» How to complete this task:
Scan the data below for the string "will". Copy every line where it appears.

═══ Input data

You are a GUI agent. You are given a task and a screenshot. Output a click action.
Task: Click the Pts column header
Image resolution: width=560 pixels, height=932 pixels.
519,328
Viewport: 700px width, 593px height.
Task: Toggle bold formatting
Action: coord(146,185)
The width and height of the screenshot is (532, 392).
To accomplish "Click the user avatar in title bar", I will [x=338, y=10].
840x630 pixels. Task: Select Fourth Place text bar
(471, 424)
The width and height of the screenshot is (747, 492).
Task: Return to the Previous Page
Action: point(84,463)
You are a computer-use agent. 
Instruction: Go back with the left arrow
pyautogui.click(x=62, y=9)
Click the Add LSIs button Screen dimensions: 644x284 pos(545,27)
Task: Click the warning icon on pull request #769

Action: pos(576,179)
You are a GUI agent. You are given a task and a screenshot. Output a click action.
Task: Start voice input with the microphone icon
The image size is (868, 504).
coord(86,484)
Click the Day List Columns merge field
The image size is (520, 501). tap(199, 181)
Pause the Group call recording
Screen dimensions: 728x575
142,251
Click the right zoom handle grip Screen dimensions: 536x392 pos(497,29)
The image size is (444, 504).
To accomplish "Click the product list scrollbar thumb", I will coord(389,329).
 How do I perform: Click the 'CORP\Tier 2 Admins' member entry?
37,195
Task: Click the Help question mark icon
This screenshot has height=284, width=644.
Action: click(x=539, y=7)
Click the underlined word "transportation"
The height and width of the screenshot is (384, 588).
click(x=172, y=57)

══════

» Task response:
To accomplish "Click the user avatar in title bar", I will [x=338, y=10].
To accomplish "Click the product list scrollbar thumb", I will coord(389,329).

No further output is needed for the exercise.